Marco Elver Feb. 19, 2020, 9:21 a.m. UTC | #4
On Wed, 19 Feb 2020 at 06:23, Al Viro <viro@zeniv.linux.org.uk> wrote:
>
> On Wed, Feb 19, 2020 at 12:08:40AM -0500, Qian Cai wrote:
> >
> >
> > > On Feb 18, 2020, at 11:52 PM, Al Viro <viro@zeniv.linux.org.uk> wrote:
> > >
> > > If aligned 64bit stores on 64bit host (note the BITS_PER_LONG ifdefs) end up
> > > being split, the kernel is FUBAR anyway.  Details, please - how could that
> > > end up happening?
> >
> > My understanding is the compiler might decide to split the load into saying two 4-byte loads. Then, we might have,
> >
> > Load1
> > Store
> > Load2
> >
> > where the load value could be a garbage. Also, Marco (the KCSAN maintainer) who knew more of compiler than me mentioned that there is no guarantee that the store will not be split either. Thus, the WRITE_ONCE().
> >

In theory, yes. But by now we're aware of the current convention of
assuming plain aligned writes up to word-size are atomic (which KCSAN
respects with default Kconfig).

> _GIVEN DATA_
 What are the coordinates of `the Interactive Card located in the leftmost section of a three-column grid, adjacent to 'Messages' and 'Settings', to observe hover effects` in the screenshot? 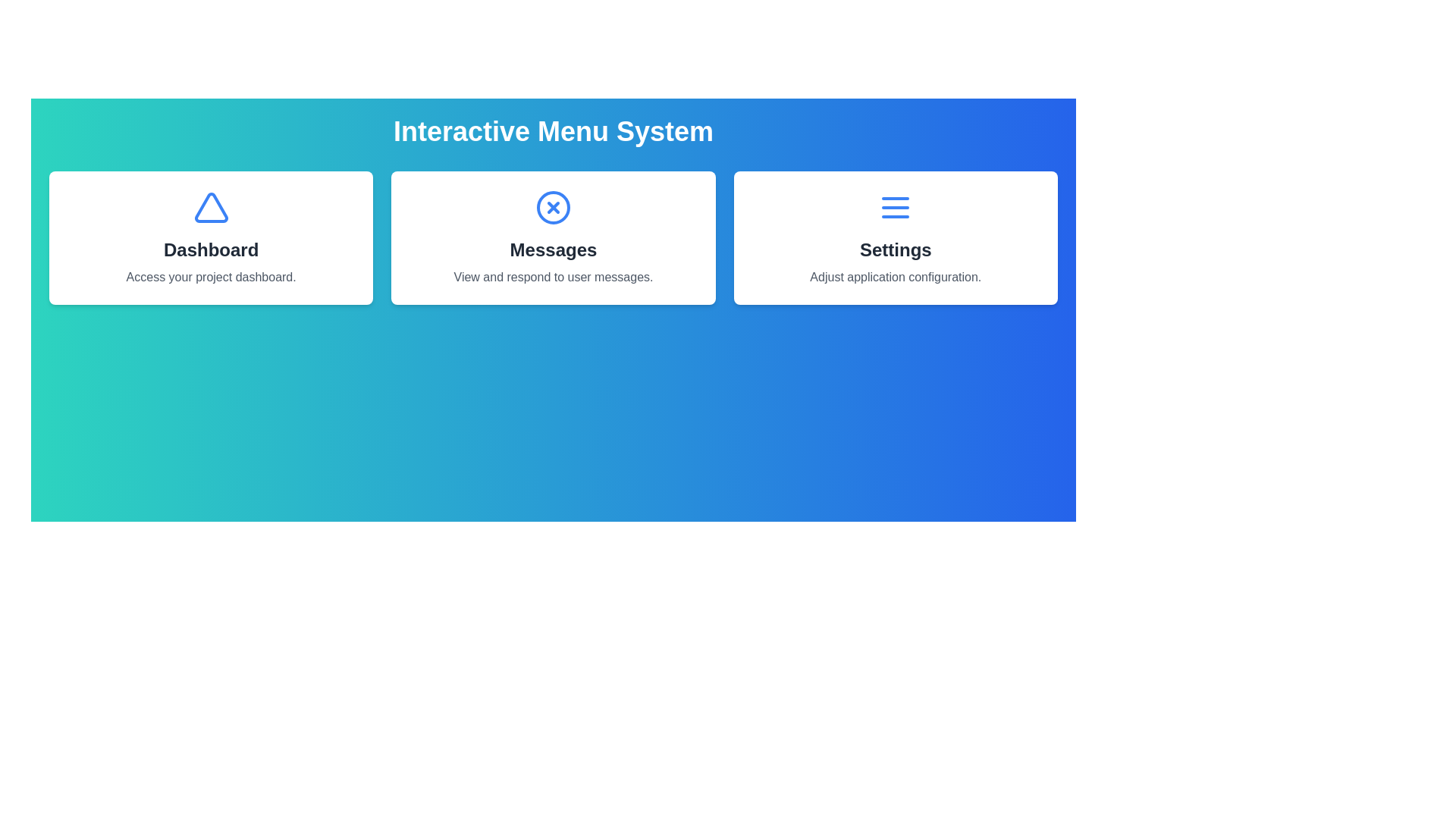 It's located at (210, 237).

> _WHAT THIS EXERCISE ASKS_
1. In the email thread, what does Qian Cai think the compiler might split the load into?
2. Copy word for word the part of the email thread that begins at "In theory, yes." and stops after "with default Kconfig).".

> _LIST OF SOLUTIONS_
1. Two 4-byte loads.

2.
In theory, yes. But by now we're aware of the current convention of
assuming plain aligned writes up to word-size are atomic (which KCSAN
respects with default Kconfig).